Items from a dataset
──────

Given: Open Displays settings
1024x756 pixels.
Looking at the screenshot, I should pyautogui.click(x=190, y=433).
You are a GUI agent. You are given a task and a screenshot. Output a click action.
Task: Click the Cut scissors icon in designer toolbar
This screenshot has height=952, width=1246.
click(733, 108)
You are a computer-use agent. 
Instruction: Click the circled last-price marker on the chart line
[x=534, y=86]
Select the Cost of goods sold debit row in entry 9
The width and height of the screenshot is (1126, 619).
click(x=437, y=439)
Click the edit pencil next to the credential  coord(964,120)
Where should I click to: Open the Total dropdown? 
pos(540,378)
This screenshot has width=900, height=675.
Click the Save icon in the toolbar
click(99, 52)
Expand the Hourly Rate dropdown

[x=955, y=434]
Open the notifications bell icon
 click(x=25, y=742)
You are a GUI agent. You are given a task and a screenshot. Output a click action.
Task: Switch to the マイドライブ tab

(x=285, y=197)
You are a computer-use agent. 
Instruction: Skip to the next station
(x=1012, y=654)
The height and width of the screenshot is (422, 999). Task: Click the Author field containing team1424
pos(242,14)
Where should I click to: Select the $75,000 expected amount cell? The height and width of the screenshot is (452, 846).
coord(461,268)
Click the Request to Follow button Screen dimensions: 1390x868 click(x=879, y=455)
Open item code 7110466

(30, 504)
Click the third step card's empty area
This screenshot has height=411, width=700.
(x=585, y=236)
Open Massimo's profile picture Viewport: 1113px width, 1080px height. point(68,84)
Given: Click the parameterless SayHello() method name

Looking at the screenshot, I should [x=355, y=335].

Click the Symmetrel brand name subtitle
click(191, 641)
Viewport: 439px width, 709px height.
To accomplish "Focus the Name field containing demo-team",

──────

### Task description
Print every record above exactly as it appears.

### Answer area
Given: Open Displays settings
1024x756 pixels.
Looking at the screenshot, I should pyautogui.click(x=190, y=433).
You are a GUI agent. You are given a task and a screenshot. Output a click action.
Task: Click the Cut scissors icon in designer toolbar
This screenshot has height=952, width=1246.
click(733, 108)
You are a computer-use agent. 
Instruction: Click the circled last-price marker on the chart line
[x=534, y=86]
Select the Cost of goods sold debit row in entry 9
The width and height of the screenshot is (1126, 619).
click(x=437, y=439)
Click the edit pencil next to the credential  coord(964,120)
Where should I click to: Open the Total dropdown? 
pos(540,378)
This screenshot has width=900, height=675.
Click the Save icon in the toolbar
click(99, 52)
Expand the Hourly Rate dropdown

[x=955, y=434]
Open the notifications bell icon
 click(x=25, y=742)
You are a GUI agent. You are given a task and a screenshot. Output a click action.
Task: Switch to the マイドライブ tab

(x=285, y=197)
You are a computer-use agent. 
Instruction: Skip to the next station
(x=1012, y=654)
The height and width of the screenshot is (422, 999). Task: Click the Author field containing team1424
pos(242,14)
Where should I click to: Select the $75,000 expected amount cell? The height and width of the screenshot is (452, 846).
coord(461,268)
Click the Request to Follow button Screen dimensions: 1390x868 click(x=879, y=455)
Open item code 7110466

(30, 504)
Click the third step card's empty area
This screenshot has height=411, width=700.
(x=585, y=236)
Open Massimo's profile picture Viewport: 1113px width, 1080px height. point(68,84)
Given: Click the parameterless SayHello() method name

Looking at the screenshot, I should [x=355, y=335].

Click the Symmetrel brand name subtitle
click(191, 641)
Viewport: 439px width, 709px height.
To accomplish "Focus the Name field containing demo-team",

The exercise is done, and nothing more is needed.